The keras example from PointNet I got here: https://keras.io/examples/vision/pointnet/

I am using tensorflow = “2.11.0”

**What do I want?
**

Implemented a configurable class from PointNet (see code below)
I Implemented it as hybrid net, where I can also feed some metadata in
I have some stl files which I load with open3d = “^0.18.0” to convert it to PointClouds
I want to use tf.data.Dataset pipe to load the data and pre- and postprocess it
I want to predict a certain curve/values on the end, depending on the input (but this is not the problem)

**My Problem
**

regardless of the number of points in a point cloud, the data is passed through the neural network, although it should not work “architecturally”
the parameters of the input layer of the PointNet are static according to the format (None, n_points, 3)
I normally expect an error message if I have a point cloud with the format (128, 3) and an input layer with the format (None, 10, 3). This error message does not appear and the network can be trained epoch by epoch.
Is this a correct behavior?

**My code block for the Hybrid PointNet
**

class HybridPointNetMeta:
    def __init__(self, cfg: DictConfig, **kwargs) -> None:

        self.ARCHITECTURE = cfg["ml_model"]["ARCHITECTURE"]

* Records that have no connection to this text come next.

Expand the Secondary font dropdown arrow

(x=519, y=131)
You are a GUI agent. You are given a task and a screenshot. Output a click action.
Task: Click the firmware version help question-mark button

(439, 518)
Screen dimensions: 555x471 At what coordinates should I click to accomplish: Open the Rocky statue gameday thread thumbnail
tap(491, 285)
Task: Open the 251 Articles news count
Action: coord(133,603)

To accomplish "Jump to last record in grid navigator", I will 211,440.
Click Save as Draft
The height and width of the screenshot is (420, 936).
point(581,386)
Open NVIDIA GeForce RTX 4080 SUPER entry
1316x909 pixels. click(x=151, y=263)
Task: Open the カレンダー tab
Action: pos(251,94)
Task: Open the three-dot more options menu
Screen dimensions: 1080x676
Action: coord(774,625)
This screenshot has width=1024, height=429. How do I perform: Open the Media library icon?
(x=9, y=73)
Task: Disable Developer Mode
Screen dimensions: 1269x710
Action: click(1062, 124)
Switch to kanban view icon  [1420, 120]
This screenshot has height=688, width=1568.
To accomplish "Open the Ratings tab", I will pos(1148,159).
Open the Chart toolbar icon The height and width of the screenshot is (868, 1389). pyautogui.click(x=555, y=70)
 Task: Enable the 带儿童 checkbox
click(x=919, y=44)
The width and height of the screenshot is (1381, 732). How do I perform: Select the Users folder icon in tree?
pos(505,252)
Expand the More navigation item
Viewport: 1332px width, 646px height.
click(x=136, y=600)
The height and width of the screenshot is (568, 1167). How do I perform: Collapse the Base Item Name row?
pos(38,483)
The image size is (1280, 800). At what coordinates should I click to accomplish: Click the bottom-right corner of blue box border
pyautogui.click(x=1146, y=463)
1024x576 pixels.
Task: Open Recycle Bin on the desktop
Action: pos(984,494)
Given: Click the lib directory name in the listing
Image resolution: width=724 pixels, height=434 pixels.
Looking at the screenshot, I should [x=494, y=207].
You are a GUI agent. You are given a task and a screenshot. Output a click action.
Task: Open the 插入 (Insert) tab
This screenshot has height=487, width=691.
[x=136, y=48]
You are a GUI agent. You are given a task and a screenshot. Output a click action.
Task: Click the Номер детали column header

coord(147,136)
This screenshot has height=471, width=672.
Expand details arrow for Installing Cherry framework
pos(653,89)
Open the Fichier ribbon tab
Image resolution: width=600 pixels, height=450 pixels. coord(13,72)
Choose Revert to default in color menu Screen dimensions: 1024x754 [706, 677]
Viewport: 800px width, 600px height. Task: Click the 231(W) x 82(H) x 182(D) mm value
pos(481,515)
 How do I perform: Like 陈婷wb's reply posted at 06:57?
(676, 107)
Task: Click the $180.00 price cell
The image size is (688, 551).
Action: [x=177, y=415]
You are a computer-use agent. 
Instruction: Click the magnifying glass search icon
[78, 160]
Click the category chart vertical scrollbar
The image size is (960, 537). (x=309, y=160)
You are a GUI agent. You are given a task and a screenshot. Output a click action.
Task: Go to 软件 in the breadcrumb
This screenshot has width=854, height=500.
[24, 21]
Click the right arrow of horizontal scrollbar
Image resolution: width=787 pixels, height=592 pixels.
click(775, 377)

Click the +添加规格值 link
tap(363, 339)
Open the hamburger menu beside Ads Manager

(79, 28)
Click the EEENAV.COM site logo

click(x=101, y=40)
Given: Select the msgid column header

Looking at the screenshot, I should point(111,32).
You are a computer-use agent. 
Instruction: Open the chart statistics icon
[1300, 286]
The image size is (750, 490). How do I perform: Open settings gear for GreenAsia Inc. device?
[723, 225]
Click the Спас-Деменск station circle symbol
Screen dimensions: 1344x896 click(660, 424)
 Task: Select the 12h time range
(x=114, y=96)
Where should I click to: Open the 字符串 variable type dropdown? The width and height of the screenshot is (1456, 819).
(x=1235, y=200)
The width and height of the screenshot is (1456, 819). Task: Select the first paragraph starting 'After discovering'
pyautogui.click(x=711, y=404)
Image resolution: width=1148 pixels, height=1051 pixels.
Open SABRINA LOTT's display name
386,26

        self.MODEL_POINT_NAME = cfg["ml_model"]["MODEL_POINT"]["NAME"]
        self.MODEL_POINT_INPUT_SHAPE = cfg["ml_model"]["MODEL_POINT"]["INPUT_SHAPE"]
        self.MODEL_POINT_NUM_FEATURES = cfg["ml_model"]["MODEL_POINT"]["NUM_FEATURES"]
        self.MODEL_POINT_FILTERS_CONV_1 = cfg["ml_model"]["MODEL_POINT"][
            "FILTERS_CONV_1"
        ]
        self.MODEL_POINT_FACTOR_FILTERS_2 = cfg["ml_model"]["MODEL_POINT"][
            "FACTOR_FILTERS_2"
        ]
        self.MODEL_POINT_FACTOR_FILTERS_3 = cfg["ml_model"]["MODEL_POINT"][
            "FACTOR_FILTERS_3"
        ]
        self.MODEL_POINT_UNITS_DENSE_1 = cfg["ml_model"]["MODEL_POINT"]["UNITS_DENSE_1"]
        self.MODEL_POINT_FACTOR_UNITS_2 = cfg["ml_model"]["MODEL_POINT"][
            "FACTOR_UNITS_2"
        ]
        self.MODEL_POINT_DROPOUT_RATE = cfg["ml_model"]["MODEL_POINT"]["DROPOUT_RATE"]
        self.MODEL_POINT_L2_REG = cfg["ml_model"]["MODEL_POINT"]["L2_REG"]
        self.MODEL_POINT_ACTIVATION = cfg["ml_model"]["MODEL_POINT"]["ACTIVATION"]

        self.MODEL_POINT_FILTERS_CONV_2 = int(
            self.MODEL_POINT_FILTERS_CONV_1 * self.MODEL_POINT_FACTOR_FILTERS_2
        )
        self.MODEL_POINT_FILTERS_CONV_3 = int(
            self.MODEL_POINT_FILTERS_CONV_1 * self.MODEL_POINT_FACTOR_FILTERS_3
        )
        self.MODEL_POINT_UNITS_DENSE_2 = int(
            self.MODEL_POINT_UNITS_DENSE_1 * self.MODEL_POINT_FACTOR_UNITS_2
        )

        self.MODEL_TNET_FILTERS_CONV_1 = cfg["ml_model"]["MODEL_TNET"]["FILTERS_CONV_1"]
        self.MODEL_TNET_FACTOR_FILTERS_2 = cfg["ml_model"]["MODEL_TNET"][
            "FACTOR_FILTERS_2"
        ]
        self.MODEL_TNET_FACTOR_FILTERS_3 = cfg["ml_model"]["MODEL_TNET"][
            "FACTOR_FILTERS_3"
        ]
        self.MODEL_TNET_UNITS_DENSE_1 = cfg["ml_model"]["MODEL_TNET"]["UNITS_DENSE_1"]
        self.MODEL_TNET_FACTOR_UNITS_2 = cfg["ml_model"]["MODEL_TNET"]["FACTOR_UNITS_2"]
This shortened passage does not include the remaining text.